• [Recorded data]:

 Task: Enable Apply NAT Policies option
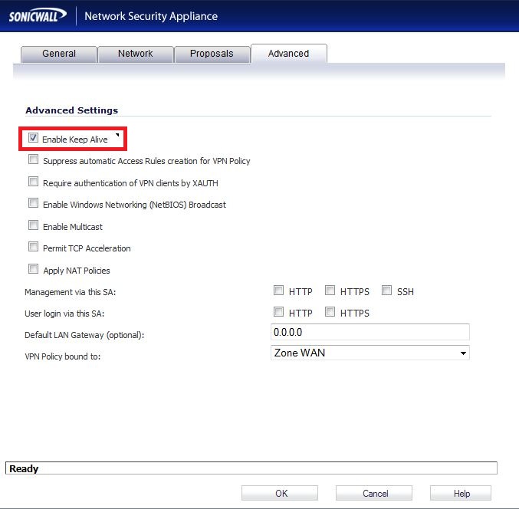coord(33,270)
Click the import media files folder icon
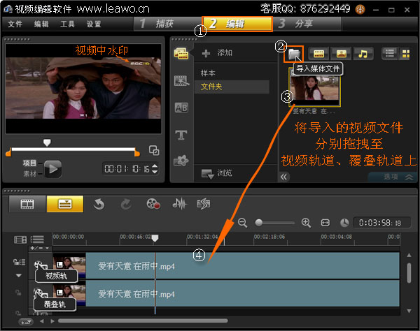 (x=294, y=53)
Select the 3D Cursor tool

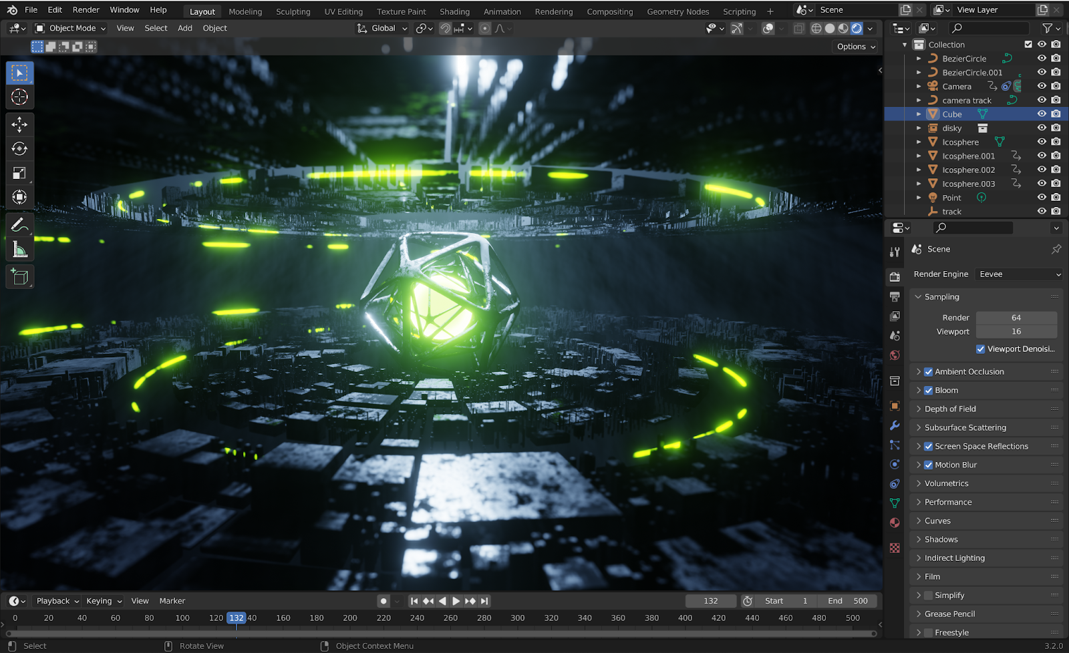(19, 97)
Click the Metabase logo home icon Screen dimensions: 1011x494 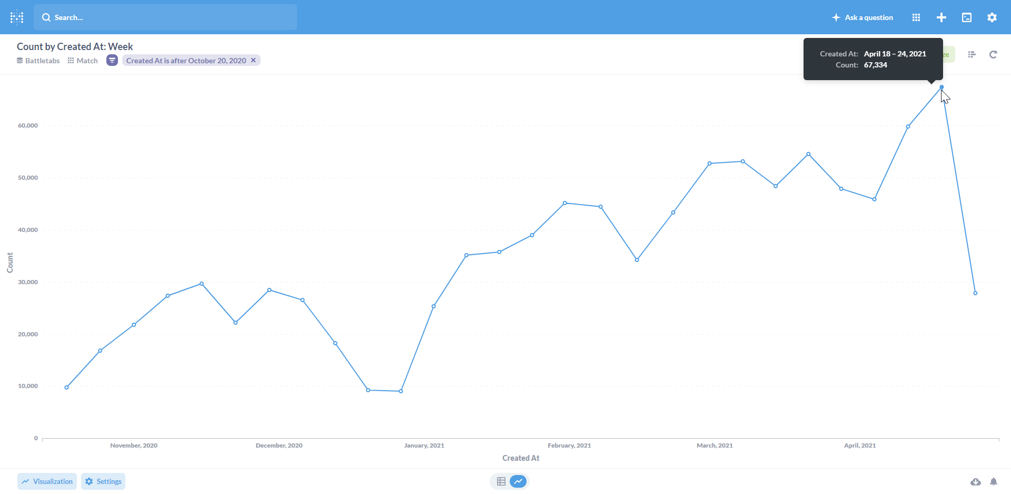(17, 17)
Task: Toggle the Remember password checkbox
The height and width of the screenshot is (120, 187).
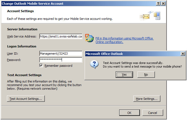Action: 41,66
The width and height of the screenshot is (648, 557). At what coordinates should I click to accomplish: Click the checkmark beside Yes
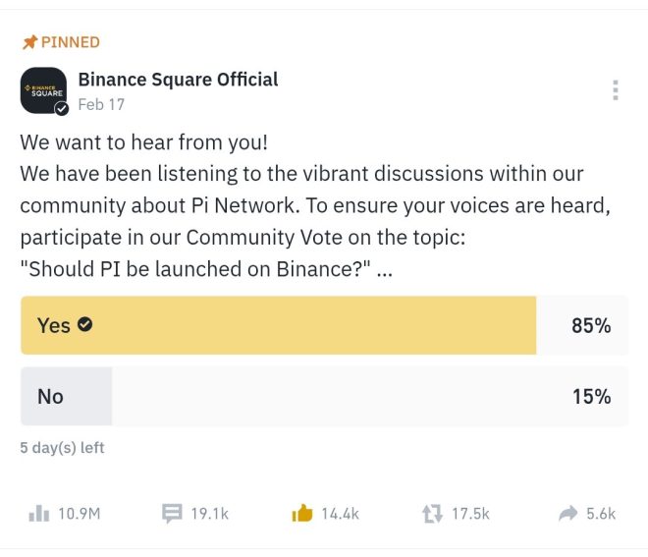point(85,324)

• [Task statement]: What you write must match, line for line, the records from the line containing "Task: Toggle the Remember password checkbox" through the last line, with every picture left out.

• [Output below]:
Task: Toggle the Remember password checkbox
The height and width of the screenshot is (120, 187).
Action: 41,66
The width and height of the screenshot is (648, 557). At what coordinates should I click to accomplish: Click the checkmark beside Yes
point(85,324)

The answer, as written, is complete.